## [Problem description]
When you reach the line containing "Screen dimensions: 1456x819" in the entries below, start writing out each line exactly, and stop after the line containing "This screenshot has height=522, width=1024.".
#### Raw data
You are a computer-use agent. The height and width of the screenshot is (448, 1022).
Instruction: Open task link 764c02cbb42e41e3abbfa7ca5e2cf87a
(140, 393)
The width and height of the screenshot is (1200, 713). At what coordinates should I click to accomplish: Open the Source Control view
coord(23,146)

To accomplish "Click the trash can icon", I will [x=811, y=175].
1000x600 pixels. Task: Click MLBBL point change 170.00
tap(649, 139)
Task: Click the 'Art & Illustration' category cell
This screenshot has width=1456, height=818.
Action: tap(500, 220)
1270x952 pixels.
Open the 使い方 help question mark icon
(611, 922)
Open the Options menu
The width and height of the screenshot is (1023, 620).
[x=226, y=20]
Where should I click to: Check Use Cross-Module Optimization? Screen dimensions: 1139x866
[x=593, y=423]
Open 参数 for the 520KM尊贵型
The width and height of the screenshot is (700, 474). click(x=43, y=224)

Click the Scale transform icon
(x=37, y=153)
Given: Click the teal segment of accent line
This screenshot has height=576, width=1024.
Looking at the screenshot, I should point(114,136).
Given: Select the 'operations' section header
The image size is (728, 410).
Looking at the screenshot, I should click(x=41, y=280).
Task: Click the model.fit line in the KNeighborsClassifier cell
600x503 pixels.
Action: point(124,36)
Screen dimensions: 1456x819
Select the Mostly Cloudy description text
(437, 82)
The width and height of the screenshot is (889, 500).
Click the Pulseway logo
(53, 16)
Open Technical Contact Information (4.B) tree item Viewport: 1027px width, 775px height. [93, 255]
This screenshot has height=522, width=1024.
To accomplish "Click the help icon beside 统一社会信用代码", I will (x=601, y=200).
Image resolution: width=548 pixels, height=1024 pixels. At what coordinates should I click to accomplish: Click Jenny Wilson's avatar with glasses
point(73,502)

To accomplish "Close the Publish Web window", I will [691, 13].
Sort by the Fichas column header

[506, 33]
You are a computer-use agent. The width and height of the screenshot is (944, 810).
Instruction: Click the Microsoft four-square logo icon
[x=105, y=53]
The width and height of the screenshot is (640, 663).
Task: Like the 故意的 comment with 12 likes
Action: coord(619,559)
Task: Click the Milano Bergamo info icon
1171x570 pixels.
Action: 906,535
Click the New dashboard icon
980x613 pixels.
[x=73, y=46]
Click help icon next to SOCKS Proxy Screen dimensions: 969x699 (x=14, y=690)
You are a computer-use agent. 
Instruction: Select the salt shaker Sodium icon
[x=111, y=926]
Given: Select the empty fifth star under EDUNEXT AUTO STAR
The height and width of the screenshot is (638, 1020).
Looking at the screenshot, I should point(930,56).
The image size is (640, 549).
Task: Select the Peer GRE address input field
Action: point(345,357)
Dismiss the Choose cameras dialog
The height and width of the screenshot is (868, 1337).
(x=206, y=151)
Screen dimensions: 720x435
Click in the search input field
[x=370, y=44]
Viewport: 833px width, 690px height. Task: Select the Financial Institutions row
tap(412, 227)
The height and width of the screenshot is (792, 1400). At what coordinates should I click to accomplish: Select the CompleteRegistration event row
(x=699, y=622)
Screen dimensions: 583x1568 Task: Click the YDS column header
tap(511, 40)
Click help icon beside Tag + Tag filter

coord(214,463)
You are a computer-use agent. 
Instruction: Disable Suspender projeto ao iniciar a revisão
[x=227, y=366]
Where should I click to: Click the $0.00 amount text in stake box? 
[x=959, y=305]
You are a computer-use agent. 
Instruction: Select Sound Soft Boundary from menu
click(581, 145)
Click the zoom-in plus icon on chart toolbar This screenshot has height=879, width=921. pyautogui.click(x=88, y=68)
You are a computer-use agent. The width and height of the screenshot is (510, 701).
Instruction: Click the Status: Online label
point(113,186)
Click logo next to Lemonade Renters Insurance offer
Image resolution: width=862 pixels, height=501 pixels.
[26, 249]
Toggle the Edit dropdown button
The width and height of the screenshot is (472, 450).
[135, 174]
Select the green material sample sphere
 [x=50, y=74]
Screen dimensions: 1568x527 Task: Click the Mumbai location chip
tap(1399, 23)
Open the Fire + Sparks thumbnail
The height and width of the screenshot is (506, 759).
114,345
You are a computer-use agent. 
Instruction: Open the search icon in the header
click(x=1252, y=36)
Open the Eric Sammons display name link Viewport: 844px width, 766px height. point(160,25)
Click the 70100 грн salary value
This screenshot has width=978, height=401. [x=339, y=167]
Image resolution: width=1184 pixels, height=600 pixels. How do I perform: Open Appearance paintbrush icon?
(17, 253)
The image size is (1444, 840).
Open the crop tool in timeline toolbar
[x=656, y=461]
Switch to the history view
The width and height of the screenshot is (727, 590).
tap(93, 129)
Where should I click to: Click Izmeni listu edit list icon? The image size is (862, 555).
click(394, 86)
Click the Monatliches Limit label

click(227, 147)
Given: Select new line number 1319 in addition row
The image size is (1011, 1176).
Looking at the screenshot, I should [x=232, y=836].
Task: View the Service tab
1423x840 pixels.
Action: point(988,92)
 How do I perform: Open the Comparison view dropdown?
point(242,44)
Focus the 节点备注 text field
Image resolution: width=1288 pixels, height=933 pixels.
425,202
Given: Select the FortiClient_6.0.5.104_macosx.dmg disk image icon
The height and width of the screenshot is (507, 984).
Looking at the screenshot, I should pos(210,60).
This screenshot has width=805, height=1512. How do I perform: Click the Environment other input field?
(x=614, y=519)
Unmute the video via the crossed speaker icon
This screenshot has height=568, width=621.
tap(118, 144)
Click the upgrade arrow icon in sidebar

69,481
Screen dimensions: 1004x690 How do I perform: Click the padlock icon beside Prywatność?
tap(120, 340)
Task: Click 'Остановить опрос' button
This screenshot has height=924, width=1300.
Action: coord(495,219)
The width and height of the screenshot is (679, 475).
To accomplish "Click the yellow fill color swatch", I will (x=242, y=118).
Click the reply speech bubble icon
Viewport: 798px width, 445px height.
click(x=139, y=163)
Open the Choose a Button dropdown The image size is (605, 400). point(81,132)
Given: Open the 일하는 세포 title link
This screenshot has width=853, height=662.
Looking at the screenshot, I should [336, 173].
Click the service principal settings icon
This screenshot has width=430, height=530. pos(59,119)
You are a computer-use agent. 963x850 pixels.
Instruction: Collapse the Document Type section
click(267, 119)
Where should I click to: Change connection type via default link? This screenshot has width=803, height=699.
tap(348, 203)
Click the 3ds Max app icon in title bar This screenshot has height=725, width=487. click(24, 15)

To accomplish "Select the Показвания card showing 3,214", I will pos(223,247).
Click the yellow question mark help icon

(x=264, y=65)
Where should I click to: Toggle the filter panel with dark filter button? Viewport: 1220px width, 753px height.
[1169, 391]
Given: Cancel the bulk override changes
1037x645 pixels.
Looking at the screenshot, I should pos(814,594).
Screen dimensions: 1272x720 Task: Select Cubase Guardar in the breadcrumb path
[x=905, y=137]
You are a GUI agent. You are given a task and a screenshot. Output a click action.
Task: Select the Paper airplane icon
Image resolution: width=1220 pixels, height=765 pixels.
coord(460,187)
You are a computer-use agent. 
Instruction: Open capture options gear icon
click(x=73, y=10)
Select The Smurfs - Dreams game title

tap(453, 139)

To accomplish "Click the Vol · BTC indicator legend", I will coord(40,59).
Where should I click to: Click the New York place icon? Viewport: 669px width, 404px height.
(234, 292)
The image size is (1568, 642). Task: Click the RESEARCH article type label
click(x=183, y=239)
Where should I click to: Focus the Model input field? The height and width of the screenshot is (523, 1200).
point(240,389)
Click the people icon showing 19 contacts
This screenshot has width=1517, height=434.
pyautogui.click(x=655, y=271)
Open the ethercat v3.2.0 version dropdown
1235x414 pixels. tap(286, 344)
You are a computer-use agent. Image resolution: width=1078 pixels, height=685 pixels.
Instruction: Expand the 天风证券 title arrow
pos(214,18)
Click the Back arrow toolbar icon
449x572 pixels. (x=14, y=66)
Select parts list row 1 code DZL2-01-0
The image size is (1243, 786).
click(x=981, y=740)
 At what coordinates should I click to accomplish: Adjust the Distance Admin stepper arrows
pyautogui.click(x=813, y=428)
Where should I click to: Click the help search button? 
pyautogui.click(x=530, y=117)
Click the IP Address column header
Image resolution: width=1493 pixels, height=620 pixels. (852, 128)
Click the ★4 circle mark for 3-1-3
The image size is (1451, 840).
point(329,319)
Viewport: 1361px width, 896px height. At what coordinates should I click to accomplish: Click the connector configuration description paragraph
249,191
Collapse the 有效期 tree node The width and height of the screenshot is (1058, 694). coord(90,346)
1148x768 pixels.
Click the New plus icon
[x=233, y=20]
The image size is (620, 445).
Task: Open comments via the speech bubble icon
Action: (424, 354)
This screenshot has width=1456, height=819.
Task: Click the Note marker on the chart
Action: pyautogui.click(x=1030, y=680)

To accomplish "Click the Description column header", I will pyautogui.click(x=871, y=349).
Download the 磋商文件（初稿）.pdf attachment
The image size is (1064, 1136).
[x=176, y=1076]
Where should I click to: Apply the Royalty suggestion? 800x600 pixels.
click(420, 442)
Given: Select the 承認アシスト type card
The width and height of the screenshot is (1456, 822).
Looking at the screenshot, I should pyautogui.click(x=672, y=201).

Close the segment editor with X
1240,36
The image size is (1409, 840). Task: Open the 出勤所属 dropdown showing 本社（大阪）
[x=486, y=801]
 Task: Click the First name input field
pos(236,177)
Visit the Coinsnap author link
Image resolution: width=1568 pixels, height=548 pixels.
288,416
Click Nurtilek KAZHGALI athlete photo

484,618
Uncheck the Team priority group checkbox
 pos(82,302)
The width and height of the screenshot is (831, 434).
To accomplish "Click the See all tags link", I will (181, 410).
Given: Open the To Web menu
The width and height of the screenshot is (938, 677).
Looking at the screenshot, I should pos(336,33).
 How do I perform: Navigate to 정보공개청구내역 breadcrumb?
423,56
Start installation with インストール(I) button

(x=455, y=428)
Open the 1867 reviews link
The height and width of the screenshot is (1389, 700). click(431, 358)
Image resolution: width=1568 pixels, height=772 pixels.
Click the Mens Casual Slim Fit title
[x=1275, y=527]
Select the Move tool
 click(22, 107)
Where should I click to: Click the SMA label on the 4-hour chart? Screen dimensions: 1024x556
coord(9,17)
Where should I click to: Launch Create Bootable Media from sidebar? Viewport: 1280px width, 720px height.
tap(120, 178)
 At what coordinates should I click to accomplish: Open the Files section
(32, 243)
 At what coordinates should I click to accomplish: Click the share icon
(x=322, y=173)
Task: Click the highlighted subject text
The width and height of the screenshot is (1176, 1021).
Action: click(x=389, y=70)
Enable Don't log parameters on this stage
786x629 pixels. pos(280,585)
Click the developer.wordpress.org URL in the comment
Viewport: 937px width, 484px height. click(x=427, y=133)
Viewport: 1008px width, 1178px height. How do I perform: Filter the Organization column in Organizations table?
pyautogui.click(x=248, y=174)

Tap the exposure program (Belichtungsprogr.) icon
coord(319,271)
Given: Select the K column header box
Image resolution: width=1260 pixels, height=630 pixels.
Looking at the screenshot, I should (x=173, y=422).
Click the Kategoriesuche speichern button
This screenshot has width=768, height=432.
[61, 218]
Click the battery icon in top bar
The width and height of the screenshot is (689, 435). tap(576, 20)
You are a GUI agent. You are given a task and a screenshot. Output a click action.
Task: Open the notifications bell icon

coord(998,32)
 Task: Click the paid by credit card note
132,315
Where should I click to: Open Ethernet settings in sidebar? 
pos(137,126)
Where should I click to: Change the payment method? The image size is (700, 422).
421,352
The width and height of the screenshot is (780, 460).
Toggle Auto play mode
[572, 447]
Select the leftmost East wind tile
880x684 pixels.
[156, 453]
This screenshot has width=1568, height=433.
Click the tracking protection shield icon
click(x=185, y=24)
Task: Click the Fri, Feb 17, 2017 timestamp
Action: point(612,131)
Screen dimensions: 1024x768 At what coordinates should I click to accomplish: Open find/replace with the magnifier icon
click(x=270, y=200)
########
## [Solution]
Screen dimensions: 1456x819
Select the Mostly Cloudy description text
(437, 82)
The width and height of the screenshot is (889, 500).
Click the Pulseway logo
(53, 16)
Open Technical Contact Information (4.B) tree item Viewport: 1027px width, 775px height. [93, 255]
This screenshot has height=522, width=1024.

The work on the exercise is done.